FIG. 18 is a schematic illustrating a specific example of the procedure described above. FIG. 18 illustrates an example where the first operation to select the check box 235 of “cute” is performed on the first area 231. If “cute” is specified as the upper level expression UE corresponding to the voice quality specified by the first operation, the scores in the column corresponding to “cute” are sorted in descending order out of the score data of the upper level expressions UE. Subsequently, the speakers ID of the top-N (three in this example) speakers are extracted. The score data of the lower level expressions LE is narrowed down based on the extracted speaker IDs. The statistics of the respective lower level expressions LE are calculated from the score data of the narrowed lower level expressions LE.

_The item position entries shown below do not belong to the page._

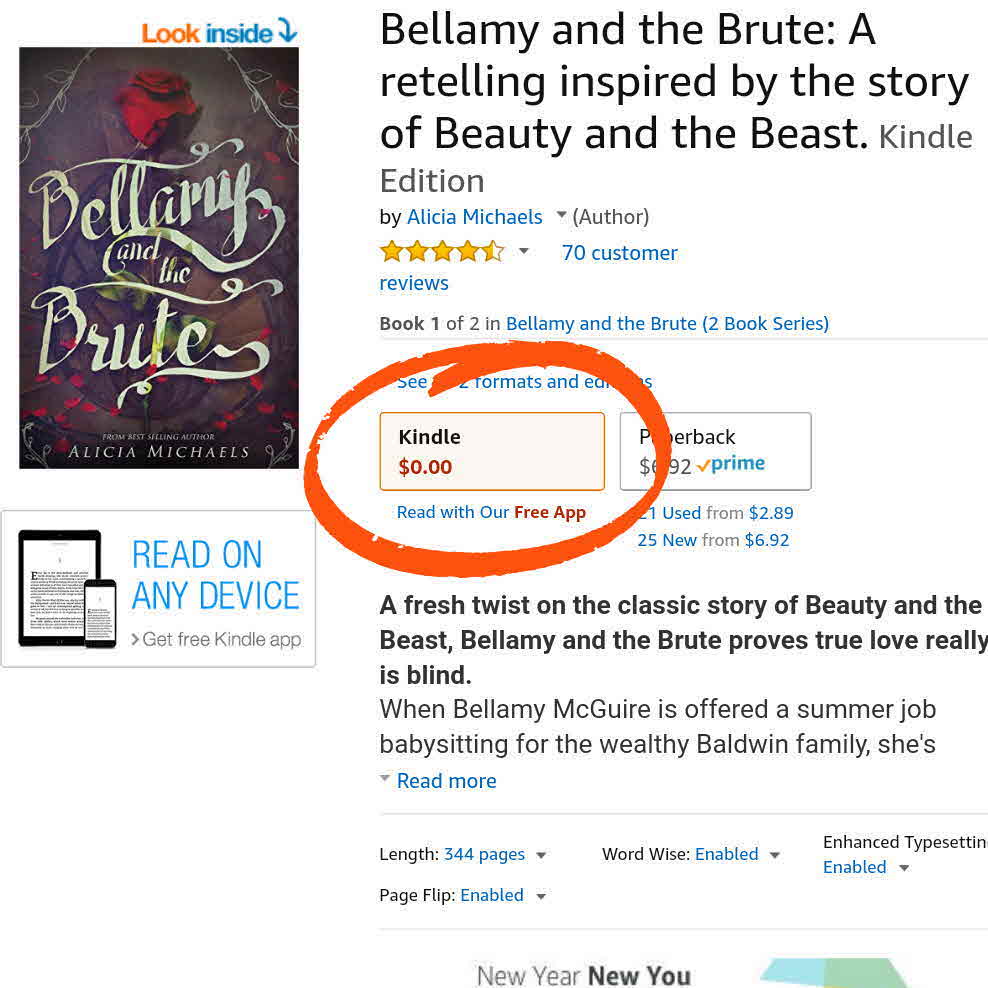Select the Paperback format option
Screen dimensions: 988x988
point(715,451)
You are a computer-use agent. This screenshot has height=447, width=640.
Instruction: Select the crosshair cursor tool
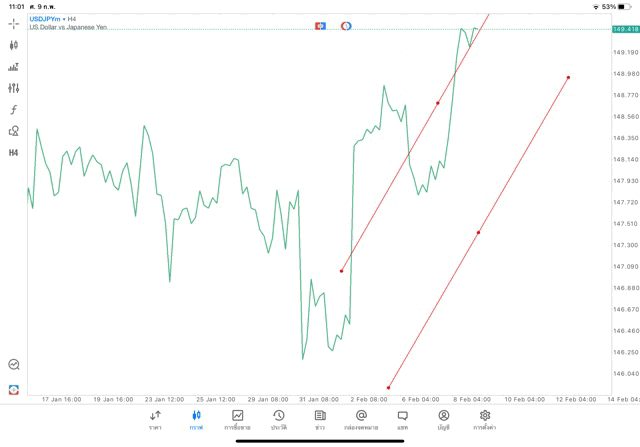[14, 23]
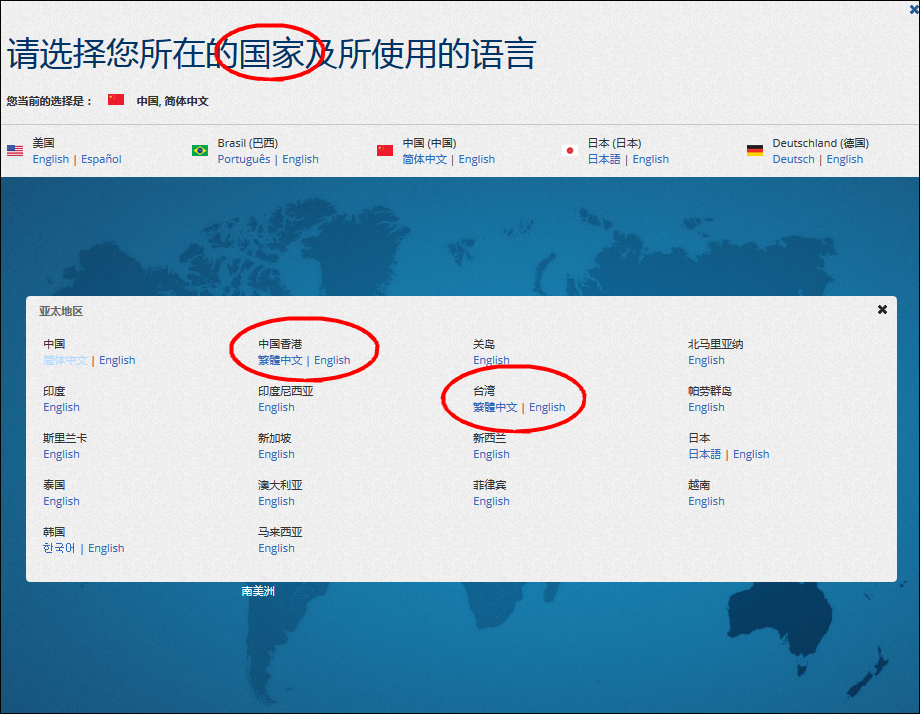920x714 pixels.
Task: Click the Germany flag icon
Action: click(x=755, y=151)
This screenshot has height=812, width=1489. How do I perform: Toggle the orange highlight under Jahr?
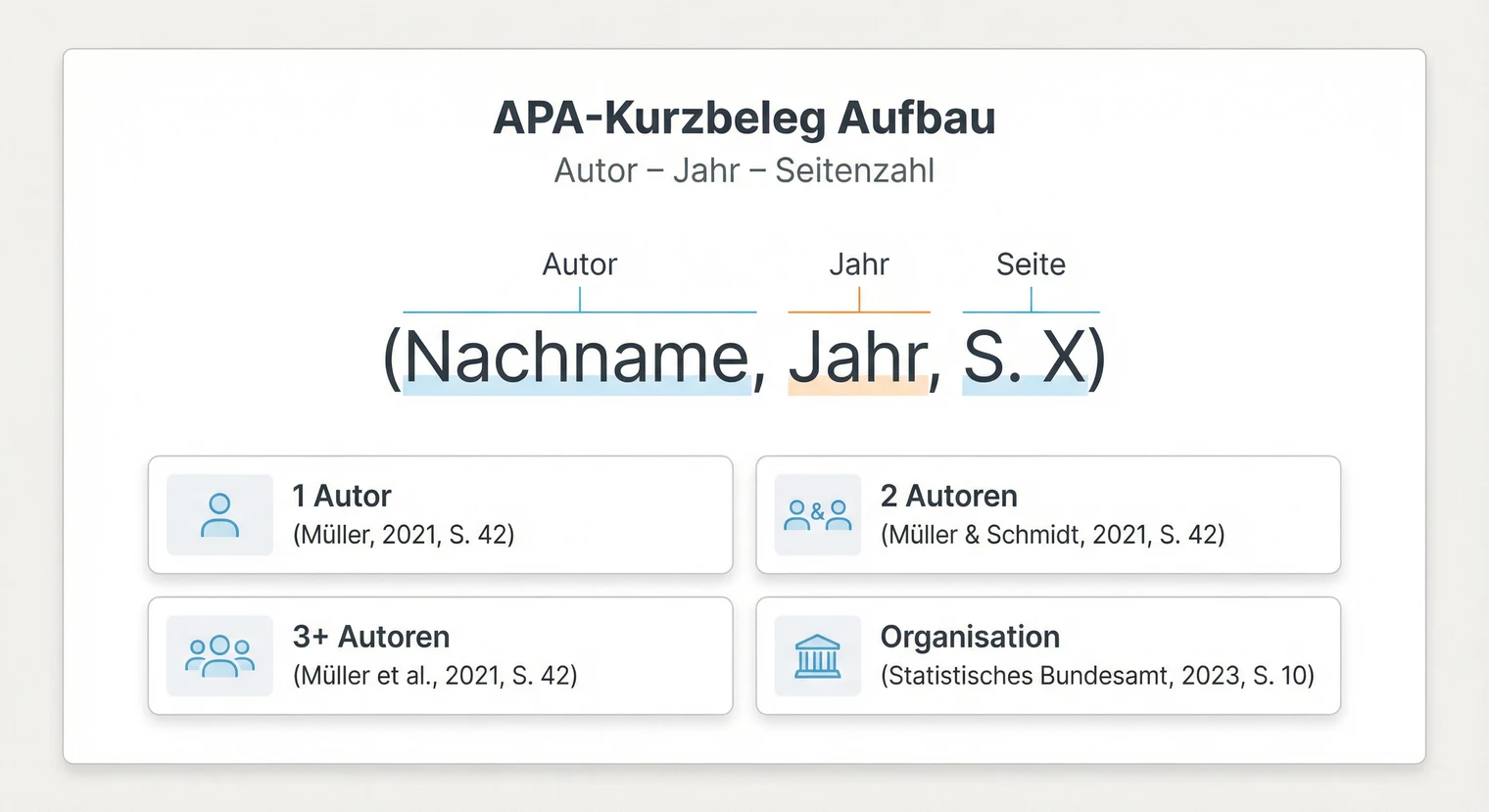859,388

As described above, the first operation is assumed to be performed on the first area 231 of an option format illustrated in FIG. 16. The range calculating unit 140, however, can calculate the controllable range in the same manner as that of the example above in a case where the first operation to specify the voice quality is performed based on a plurality of upper level expressions UE using the first area 231 of a slider bar format illustrated in FIG. 7, a dial format illustrated in FIG. 8, a radar chart format illustrated in FIG. 9, and other format. In this case, the range calculating unit 140 acquires the upper level expression score vector corresponding to the first operation instead of specifying the upper level expression UE corresponding to the first operation at Step S401 in FIG. 17. Furthermore, the range calculating unit 140 extracts the speaker IDs of the top-N speakers in ascending order of distance (e.g., a Euclidian distance) from the acquired upper level expression score vector instead of sorting the scores in descending order at Step S402 and extracting the speaker IDs of the top-N speakers at Step S403.

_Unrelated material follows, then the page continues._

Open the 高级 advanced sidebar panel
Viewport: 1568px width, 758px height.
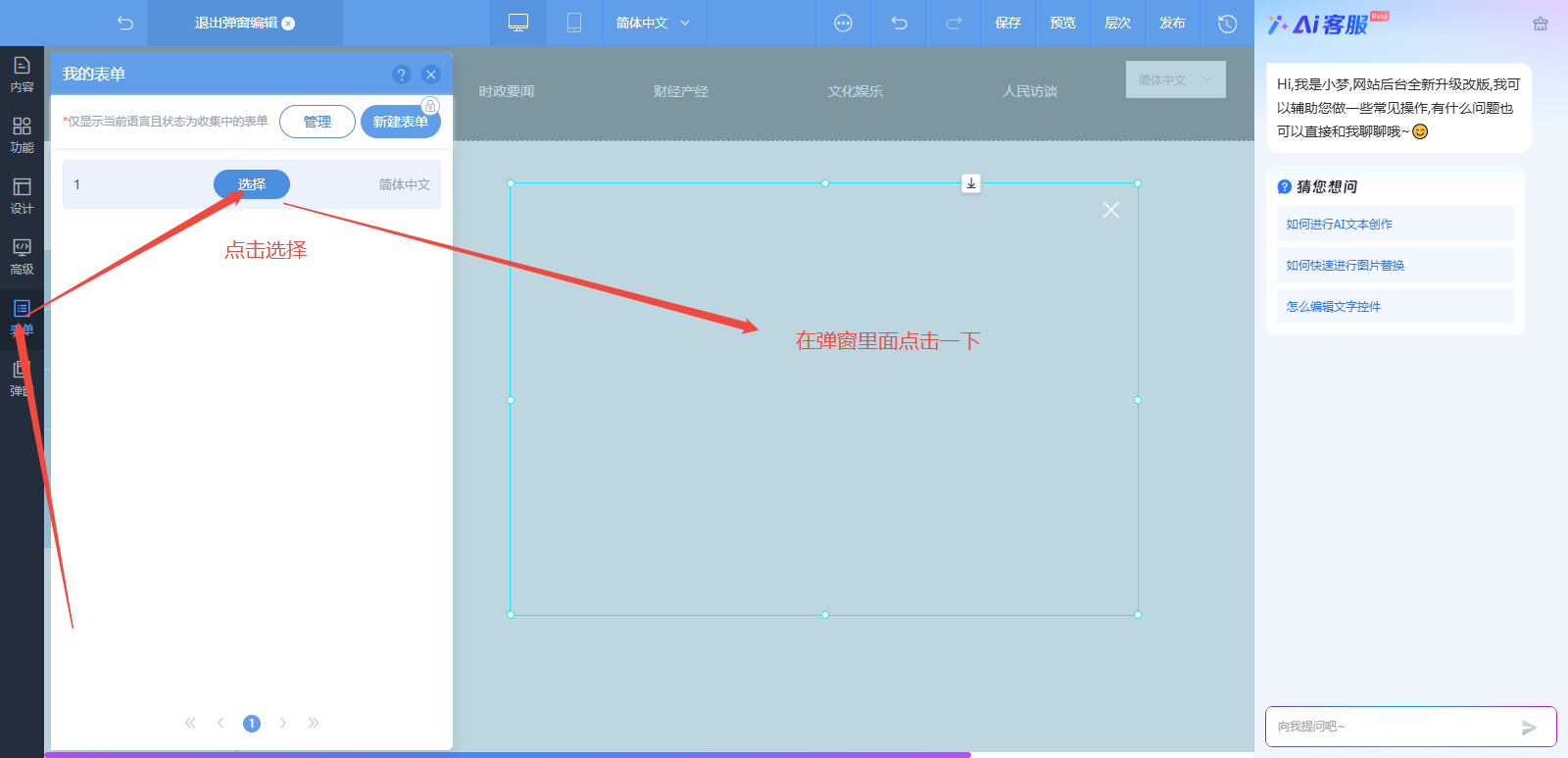click(22, 257)
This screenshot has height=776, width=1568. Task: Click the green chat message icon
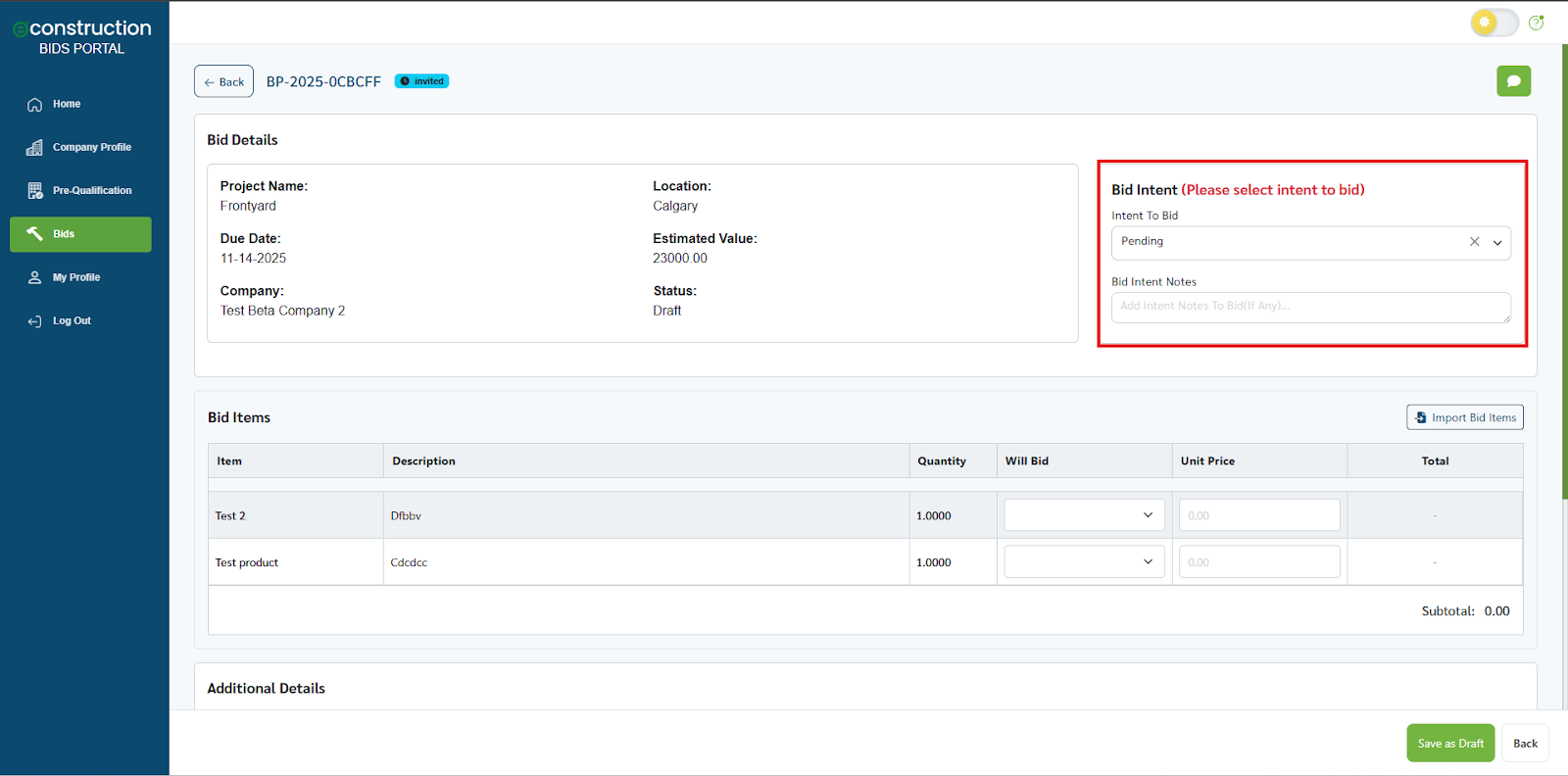(1513, 81)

In exhibition of the controllable range calculated by the range calculating unit 140 on the second area 232 on the edit screen ES illustrated in FIG. 16, for example, an operation performed on one axis does not affect another axis if the axes of the respective lower level expressions LE are completely independent of one another. It is difficult, however, for the axes to be completely independent of one another in an actual configuration. The axis of the sex, for example, is assumed to highly correlate with the axis of the height. This is because a voice tends to become higher as the sex is closer to a woman and tends to become lower as the sex is closer to a man. In view of the relation between the axes, the strip-shaped marks 240 indicating the controllable range may dynamically expand and contract.

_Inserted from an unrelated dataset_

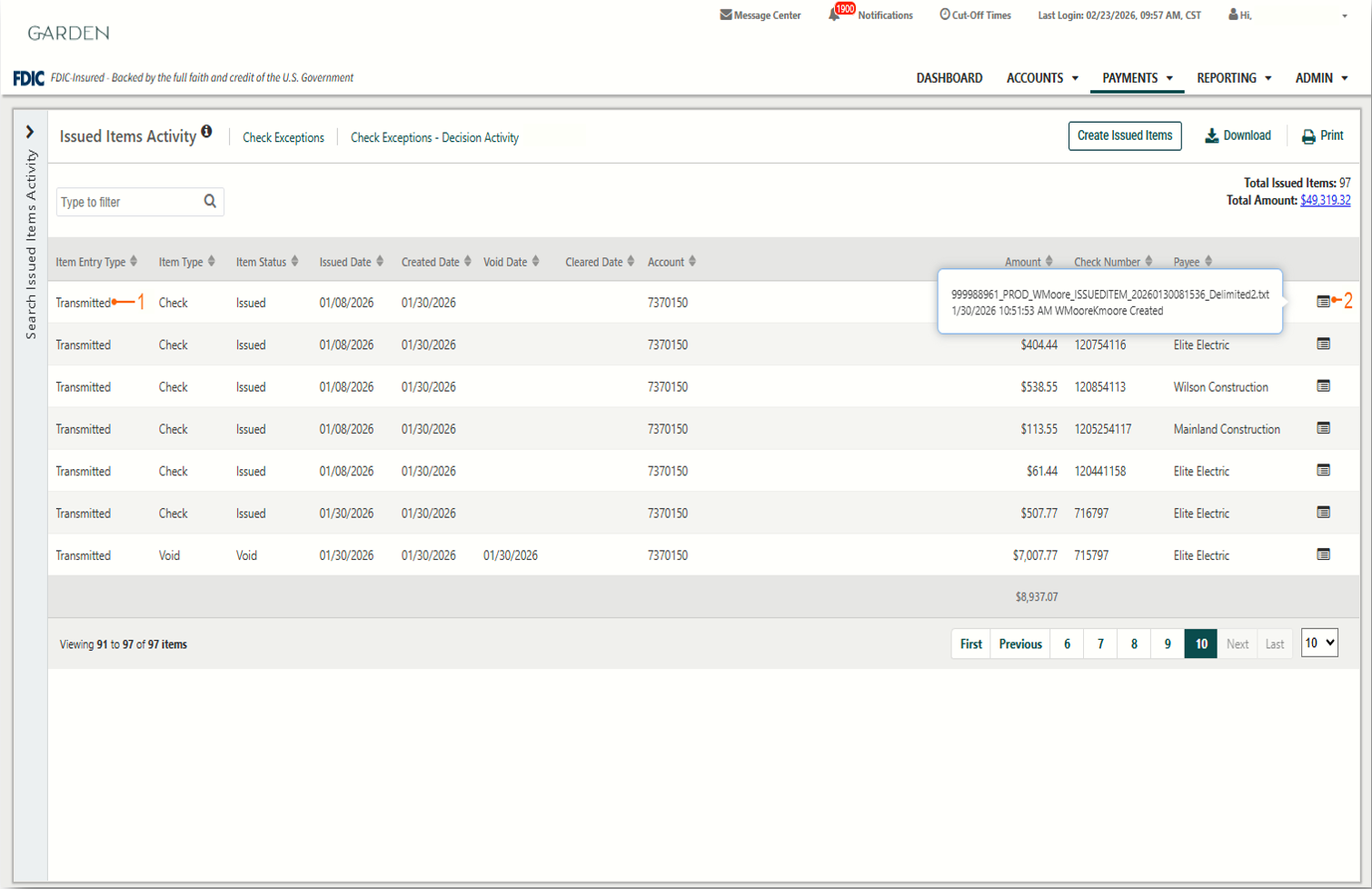Click into the Type to filter field
Viewport: 1372px width, 889px height.
[x=127, y=202]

FIG. 19 is a schematic illustrating another example of the edit screen ES. In the example, the second area 232 includes check boxes 241 used to fix the positions of the knobs 236 of the slider bars corresponding to the respective lower level expressions LE. In the example illustrated in FIG. 19, the first operation to select the check box 235 of “cute” is performed on the first area 231, and the position of the knob 236 of the slider bar corresponding to the fluentness is fixed by operating the check box 241. Fixing the position of the knob 236 of the slider bar corresponding to the fluentness causes the strip-shaped marks 240 indicating the controllable range of the sex, the age, and the speed, which relate to the fluentness, to dynamically change.

To implement such a system, the range calculating unit 140 may narrow down the score data of the lower level expressions LE at Step S404 in FIG. 17, further narrow down the score data based on the speakers having the fixed value of the lower level expression LE, and calculate the statistics again. It is necessary to allow certain latitude because few speakers have a value completely equal to the fixed value of the lower level expression LE. The range calculating unit 140 may narrow down the speakers based on data in a range of −1 to +1 for the fixed value of the lower level expression LE, for example.

As described above, the voice synthesizing device 100 according to the present embodiment exhibits, to the user, the controllable range that can maintain the characteristics of the voice quality specified by the first operation. The voice synthesizing device 100 thus enables the user to generate various types of voice qualities more intuitively.

While the present embodiment describes a method for calculating the controllable range based on the score data of the upper level expressions UE and the score data of the lower level expressions LE, for example, the method for calculating the controllable range is not limited thereto. The present embodiment may employ a method of using a statistical model learned from data, for example. While the present embodiment represents the controllable range with the strip-shaped marks 240, the way of representation is not limited thereto. Any way of representation may be employed as long as it can exhibit the controllable range to the user such that he/she can visually grasp the controllable range.

Third Embodiment

A third embodiment is described below. The voice synthesizing device 100 according to the present embodiment is obtained by adding a function to assist voice quality editing by a method different from that of the second embodiment to the voice synthesizing device 100 according to the first embodiment as described above. Components common to those of the first embodiment are denoted by common reference numerals, and overlapping explanation thereof is appropriately omitted. The following describes characteristic parts of the third embodiment.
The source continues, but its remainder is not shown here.